*Short task*:
State how many lines in the records below contain the word "Choose". Reply with the number alone.

*Source data*:

# # # # #

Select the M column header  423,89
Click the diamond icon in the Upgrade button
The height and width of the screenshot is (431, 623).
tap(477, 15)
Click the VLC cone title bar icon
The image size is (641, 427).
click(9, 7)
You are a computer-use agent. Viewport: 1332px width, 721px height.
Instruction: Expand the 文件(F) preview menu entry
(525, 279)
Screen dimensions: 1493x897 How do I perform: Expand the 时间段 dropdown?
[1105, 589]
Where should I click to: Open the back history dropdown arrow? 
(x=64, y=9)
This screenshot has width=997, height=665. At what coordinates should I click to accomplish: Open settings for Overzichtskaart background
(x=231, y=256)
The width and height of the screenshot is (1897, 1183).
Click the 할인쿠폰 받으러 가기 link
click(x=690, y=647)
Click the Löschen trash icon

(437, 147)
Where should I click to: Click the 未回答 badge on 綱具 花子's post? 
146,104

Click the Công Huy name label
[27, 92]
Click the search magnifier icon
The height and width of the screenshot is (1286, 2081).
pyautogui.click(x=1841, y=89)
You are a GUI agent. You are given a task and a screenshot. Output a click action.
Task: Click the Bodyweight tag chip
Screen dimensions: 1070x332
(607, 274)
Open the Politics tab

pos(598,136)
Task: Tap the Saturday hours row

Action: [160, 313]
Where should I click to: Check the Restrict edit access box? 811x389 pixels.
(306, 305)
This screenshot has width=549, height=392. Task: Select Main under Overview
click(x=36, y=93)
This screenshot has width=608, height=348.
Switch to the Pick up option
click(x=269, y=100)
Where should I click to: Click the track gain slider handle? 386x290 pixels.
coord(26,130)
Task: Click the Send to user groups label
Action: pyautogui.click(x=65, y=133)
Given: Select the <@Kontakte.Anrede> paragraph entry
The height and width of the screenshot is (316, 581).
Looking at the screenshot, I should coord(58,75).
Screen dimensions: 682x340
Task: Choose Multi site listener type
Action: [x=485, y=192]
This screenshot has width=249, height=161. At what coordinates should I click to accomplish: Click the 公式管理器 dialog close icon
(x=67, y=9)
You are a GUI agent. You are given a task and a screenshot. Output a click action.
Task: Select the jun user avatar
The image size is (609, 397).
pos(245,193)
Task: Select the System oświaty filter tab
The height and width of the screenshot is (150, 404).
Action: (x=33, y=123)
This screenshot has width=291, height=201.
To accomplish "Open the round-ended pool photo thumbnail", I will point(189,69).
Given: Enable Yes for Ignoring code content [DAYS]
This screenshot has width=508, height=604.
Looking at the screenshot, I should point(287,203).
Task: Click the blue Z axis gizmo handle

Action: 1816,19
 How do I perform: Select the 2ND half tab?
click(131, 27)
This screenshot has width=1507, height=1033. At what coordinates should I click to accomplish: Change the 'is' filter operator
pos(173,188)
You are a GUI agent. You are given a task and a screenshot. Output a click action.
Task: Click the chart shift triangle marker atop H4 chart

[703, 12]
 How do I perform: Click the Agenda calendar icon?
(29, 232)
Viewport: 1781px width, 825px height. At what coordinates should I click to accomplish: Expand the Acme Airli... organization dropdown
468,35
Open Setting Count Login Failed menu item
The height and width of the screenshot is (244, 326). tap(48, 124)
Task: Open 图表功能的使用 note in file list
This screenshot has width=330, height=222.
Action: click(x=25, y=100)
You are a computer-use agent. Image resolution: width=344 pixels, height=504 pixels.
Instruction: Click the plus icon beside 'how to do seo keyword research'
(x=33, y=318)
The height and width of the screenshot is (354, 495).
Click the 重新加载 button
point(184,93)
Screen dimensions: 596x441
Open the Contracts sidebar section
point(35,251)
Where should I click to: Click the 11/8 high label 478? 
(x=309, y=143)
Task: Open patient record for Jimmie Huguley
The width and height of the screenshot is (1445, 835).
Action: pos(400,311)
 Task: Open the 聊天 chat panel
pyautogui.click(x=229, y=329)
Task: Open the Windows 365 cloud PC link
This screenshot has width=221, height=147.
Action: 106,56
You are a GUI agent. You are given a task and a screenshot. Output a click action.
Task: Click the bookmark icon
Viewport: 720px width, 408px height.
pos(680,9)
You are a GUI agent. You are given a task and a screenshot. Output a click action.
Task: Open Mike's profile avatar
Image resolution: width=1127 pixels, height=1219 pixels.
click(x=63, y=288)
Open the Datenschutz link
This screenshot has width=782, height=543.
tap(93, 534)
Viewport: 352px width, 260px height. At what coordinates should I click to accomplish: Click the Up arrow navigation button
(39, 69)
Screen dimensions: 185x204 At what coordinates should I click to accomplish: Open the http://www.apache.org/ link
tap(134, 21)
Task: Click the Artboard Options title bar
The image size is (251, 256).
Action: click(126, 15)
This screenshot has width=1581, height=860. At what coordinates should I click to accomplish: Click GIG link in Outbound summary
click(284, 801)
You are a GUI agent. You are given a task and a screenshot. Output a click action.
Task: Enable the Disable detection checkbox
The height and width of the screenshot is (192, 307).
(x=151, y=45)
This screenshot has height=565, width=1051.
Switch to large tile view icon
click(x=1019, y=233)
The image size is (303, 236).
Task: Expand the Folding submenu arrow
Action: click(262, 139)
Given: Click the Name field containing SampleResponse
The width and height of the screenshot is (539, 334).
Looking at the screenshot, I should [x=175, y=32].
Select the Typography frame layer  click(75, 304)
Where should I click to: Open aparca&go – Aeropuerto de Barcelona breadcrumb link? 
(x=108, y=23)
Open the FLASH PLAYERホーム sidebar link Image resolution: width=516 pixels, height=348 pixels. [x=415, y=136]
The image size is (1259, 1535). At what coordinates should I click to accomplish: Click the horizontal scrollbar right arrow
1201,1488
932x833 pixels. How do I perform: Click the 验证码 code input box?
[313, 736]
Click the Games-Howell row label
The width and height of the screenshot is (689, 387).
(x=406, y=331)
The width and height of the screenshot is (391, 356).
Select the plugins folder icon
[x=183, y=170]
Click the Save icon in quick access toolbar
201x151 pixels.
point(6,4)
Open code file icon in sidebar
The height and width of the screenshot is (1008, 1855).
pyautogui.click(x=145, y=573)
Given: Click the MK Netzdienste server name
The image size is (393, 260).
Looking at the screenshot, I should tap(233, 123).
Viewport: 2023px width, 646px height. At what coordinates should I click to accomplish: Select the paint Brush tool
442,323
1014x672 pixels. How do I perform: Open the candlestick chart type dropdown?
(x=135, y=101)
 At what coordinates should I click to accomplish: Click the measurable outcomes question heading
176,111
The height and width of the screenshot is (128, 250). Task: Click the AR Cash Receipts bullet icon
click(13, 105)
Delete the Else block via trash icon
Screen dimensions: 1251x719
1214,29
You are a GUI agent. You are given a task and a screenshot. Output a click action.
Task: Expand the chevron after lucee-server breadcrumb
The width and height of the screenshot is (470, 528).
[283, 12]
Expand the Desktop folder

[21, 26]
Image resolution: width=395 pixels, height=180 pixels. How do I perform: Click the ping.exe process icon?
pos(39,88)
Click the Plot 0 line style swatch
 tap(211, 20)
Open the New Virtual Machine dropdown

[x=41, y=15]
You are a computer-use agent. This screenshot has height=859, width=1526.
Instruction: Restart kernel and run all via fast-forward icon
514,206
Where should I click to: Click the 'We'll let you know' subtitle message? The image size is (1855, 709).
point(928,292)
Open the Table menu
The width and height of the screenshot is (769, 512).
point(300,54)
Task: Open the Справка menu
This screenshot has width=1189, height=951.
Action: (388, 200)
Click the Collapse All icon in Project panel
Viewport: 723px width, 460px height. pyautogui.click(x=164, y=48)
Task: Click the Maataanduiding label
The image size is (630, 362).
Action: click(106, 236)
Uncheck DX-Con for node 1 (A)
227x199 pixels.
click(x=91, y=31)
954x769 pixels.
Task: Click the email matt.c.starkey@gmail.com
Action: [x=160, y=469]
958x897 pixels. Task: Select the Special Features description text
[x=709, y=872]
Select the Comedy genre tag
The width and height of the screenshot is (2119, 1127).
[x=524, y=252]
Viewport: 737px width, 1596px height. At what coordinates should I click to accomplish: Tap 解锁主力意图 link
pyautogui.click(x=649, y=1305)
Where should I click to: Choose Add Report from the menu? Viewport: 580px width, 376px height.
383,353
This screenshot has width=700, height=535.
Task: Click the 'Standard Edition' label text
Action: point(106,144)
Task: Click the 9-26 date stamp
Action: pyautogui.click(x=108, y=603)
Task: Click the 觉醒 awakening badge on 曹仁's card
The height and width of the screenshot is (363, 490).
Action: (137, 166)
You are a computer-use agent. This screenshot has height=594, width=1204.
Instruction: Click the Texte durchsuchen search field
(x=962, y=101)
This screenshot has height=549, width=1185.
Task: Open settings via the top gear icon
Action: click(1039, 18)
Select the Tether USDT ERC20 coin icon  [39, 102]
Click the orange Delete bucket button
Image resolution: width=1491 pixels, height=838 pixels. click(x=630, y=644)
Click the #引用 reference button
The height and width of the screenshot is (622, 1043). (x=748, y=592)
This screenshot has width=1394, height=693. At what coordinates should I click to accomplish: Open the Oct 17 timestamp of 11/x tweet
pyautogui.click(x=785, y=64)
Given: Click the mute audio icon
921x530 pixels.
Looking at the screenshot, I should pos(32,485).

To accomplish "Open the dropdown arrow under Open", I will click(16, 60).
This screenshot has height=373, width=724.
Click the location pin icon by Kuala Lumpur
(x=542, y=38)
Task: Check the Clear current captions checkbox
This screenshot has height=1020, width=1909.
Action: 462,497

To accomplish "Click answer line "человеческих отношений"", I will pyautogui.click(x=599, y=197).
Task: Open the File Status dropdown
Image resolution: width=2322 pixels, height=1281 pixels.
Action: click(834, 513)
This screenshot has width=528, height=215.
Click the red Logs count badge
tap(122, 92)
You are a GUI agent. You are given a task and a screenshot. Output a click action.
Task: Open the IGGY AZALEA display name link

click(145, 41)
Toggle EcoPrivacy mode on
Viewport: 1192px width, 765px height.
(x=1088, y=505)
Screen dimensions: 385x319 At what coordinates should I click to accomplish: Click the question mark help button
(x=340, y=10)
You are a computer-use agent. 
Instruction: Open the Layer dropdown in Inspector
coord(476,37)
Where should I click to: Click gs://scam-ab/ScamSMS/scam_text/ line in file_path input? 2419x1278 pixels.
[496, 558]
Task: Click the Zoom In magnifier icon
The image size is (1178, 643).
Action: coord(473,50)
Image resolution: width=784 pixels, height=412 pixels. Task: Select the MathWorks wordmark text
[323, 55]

# # # # #

*Exercise solution*:
2